Brain’s function analog, digital
CU researchers develop computer models of the mind’s inner workings
Daily Camera, October 6, 2006
The brain was long considered an amorphous web with internal machinations too complex to understand. Then came the cognitive revolution in the middle of the past century, when the advent of digital computers convinced scientists that the brain worked like something sold by IBM.
Then in the mid-1980s, the tide turned. The brain, says University of Colorado psychology professor Randy O’Reilly, was thought of as an analog processor – “parallel, gooey networky type of thing that doesn’t work at all like a digital computer.”
O’Reilly, 39, specializes in modeling the biological basis of cognition. He describes himself as a product of the analog school, but he argues in a paper published in today’s journal Science that the brain operates in ways at once both digital and analog. He says scientists trying to model the brain would be best served incorporating both schemes.
The analog-digital distinction is not trivial. O’Reilly and other brain researchers say knowing how the mind actually works – and then developing computer models capable of simulating it – could have profound impacts on treating cognitive problems or mental illness.
The prefrontal cortex, the gray matter behind the forehead, is the part O’Reilly says acts digital.
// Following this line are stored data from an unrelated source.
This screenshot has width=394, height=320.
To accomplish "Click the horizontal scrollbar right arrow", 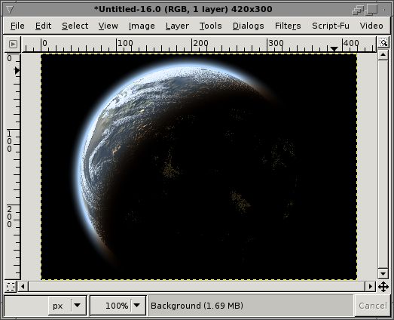I will pos(371,287).
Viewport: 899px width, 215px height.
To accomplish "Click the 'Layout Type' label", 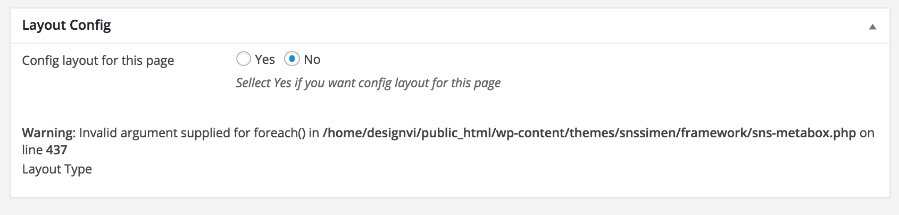I will tap(57, 169).

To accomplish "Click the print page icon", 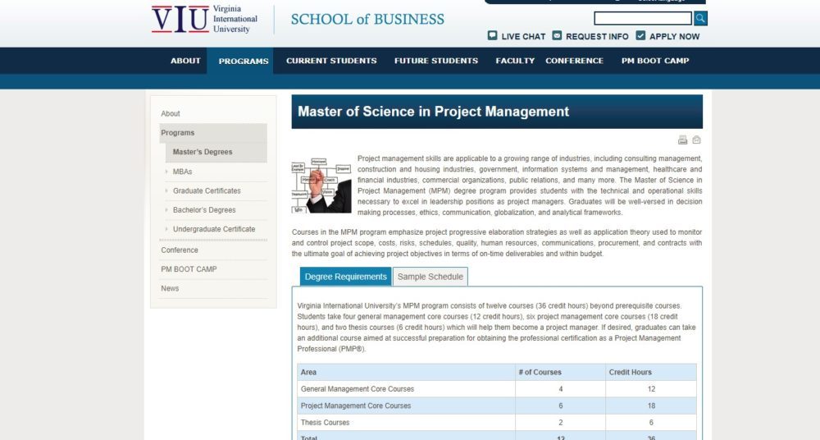I will tap(682, 140).
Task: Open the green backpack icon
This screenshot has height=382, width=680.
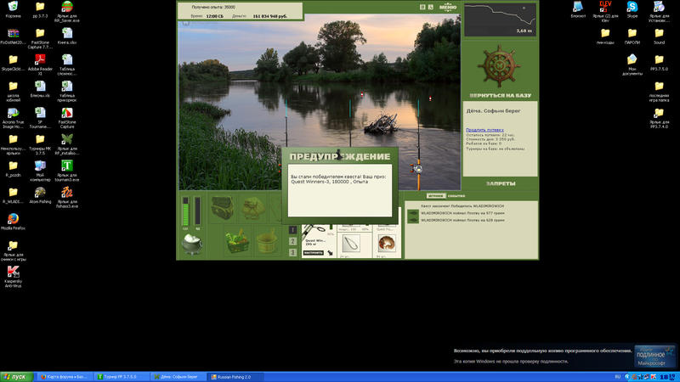Action: [x=253, y=208]
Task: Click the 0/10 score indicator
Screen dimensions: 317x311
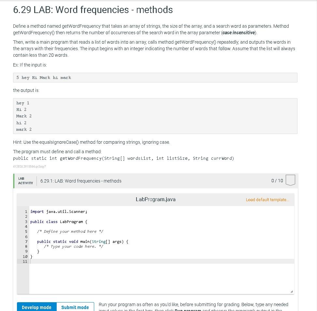Action: pyautogui.click(x=277, y=180)
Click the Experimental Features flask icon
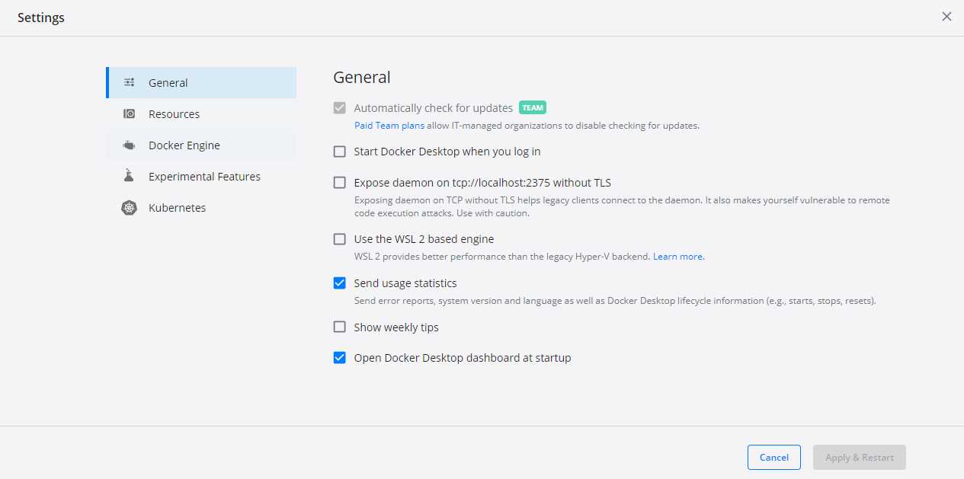 (130, 176)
By way of triggers including baths of the neurotransmitter dopamine and interaction with inner-brain structures called basal ganglia, parts of the prefrontal cortex can be held in an “on” or “off” state like a classic light switch.
An analog system, by comparison, acts like a dining-room dimmer switch, reacting to stimulus in infinitely subtle grades.
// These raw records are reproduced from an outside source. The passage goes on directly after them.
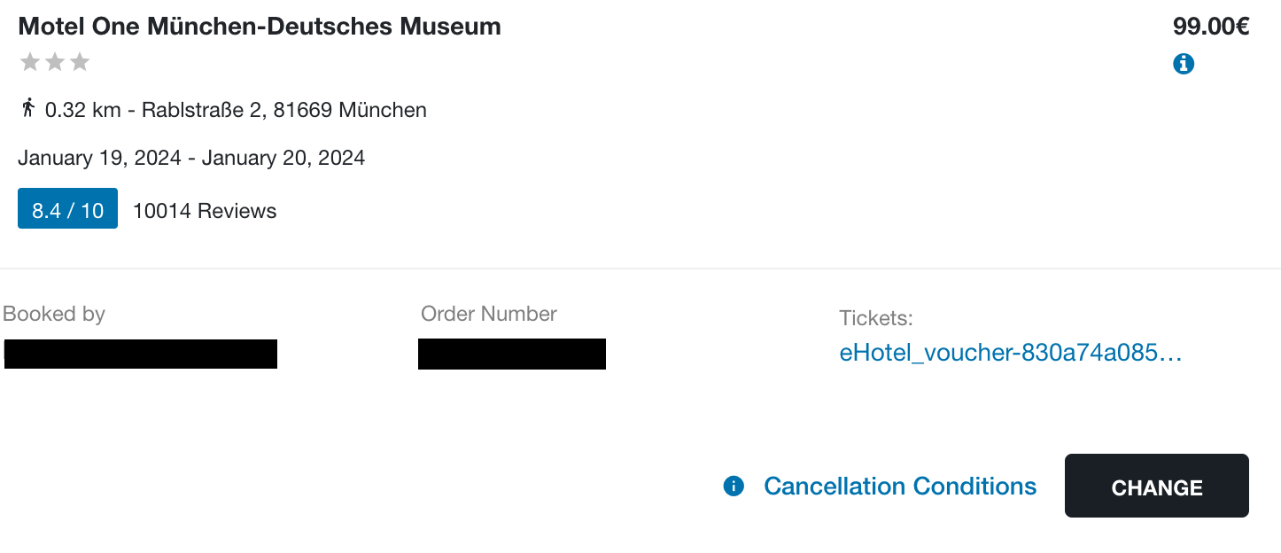Click the second hotel rating star
This screenshot has height=553, width=1281.
pos(55,62)
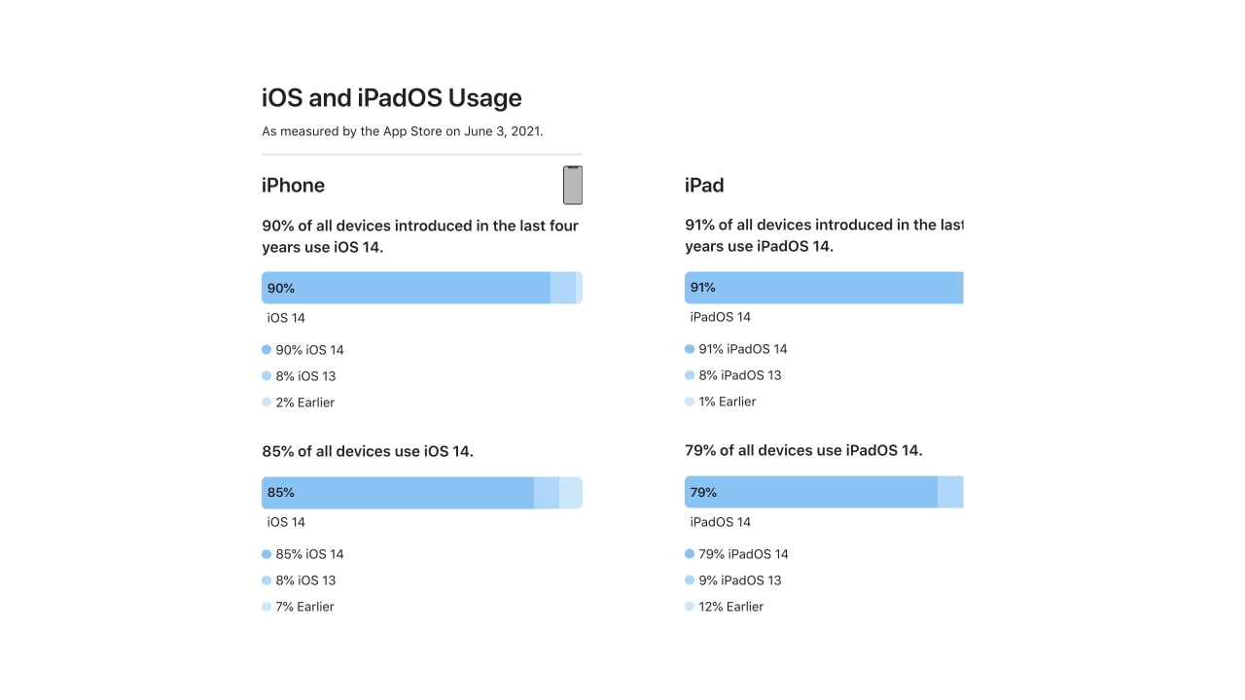Click the dot beside 79% iPadOS 14
This screenshot has height=700, width=1245.
tap(690, 554)
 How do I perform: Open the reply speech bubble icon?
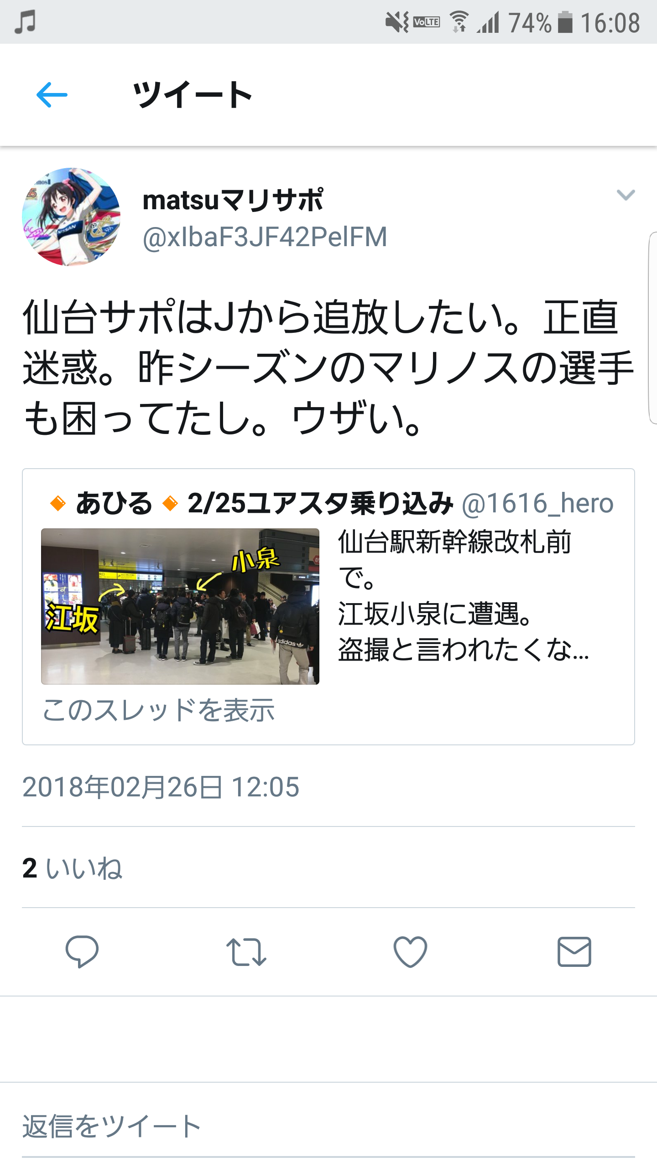82,951
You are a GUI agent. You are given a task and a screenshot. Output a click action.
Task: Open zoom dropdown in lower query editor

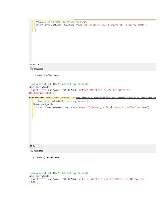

This black-or-white processing can come in handy. The prefrontal cortex “houses our internal ‘executive’ that decides what we want to do and keeps us focused on these goals,” O’Reilly writes in the paper. Without it, our lives would be like “the crazy world of dreams,” where one flails powerlessly from one random situation to the next.
The prefrontal cortex is switched off during dreams.
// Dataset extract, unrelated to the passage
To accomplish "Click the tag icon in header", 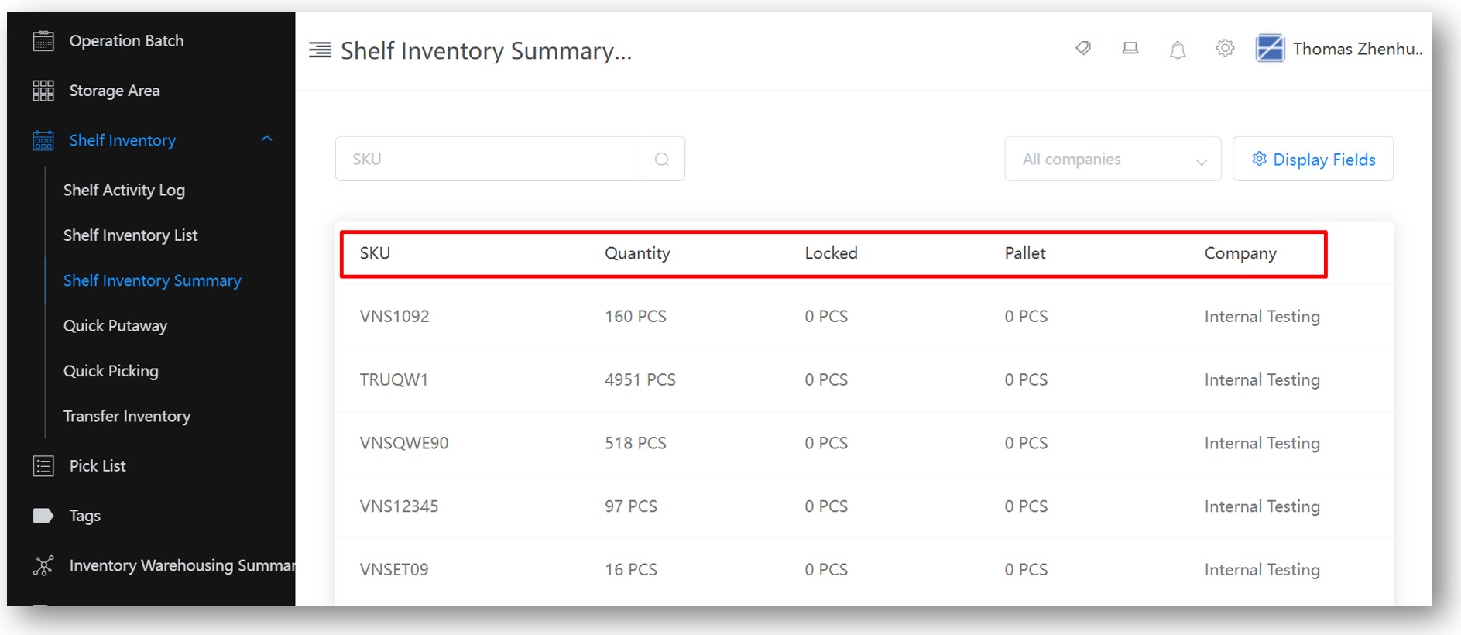I will [1083, 49].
Analog processes, characterized by neurons firing in greater or lesser unison in the posterior cortex toward the back of the brain, have their role, too. O’Reilly says analog processing is the intuitive, “You know it when you see it” thinking. He gave the example of a funky object in a furniture store that one recognizes to be an expensive and probably uncomfortable chair.
A 2001 experiment involving monkeys and images of cats, dogs and digitally hybridized combinations of the two showed how the digital and analog processing regions may interact, said Todd Braver, a psychology professor at Washington University in St. Louis who has collaborated with O’Reilly.
A monkey pushed one button if it recognized a dog and another if it recognized a cat. When a monkey saw an image that was 80 percent dog, 20 percent cat, the neurons in the brain’s analog regions showed graded signals, with more dog than cat. The digital prefrontal cortex cut to the chase and the monkey pressed “dog.”
The aim of such work is to produce computer models sophisticated enough to simulate the brain’s inner workings. Today, scientists don’t understand the complex interactions of those systems, Braver said. Rather than considering symptoms and inferring what in the brain might be misbehaving, scientists could program in malfunctions to a simulated brain and see what symptoms emerge, Braver said.
Jonathan Cohen, a psychology professor and director of Princeton University’s Neuroscience Institute, called O’Reilly’s work “pace-setting and visionary” in the effort to form a mathematical basis for neuroscience and psychology, which has lagged compared to fields such as chemistry or meteorology.
“Advances in science come in precise computational and mathematical terms,” Cohen said. “The brain is arguably the most complex device in the universe, and Randy’s work is a hugely important and valuable endeavor.”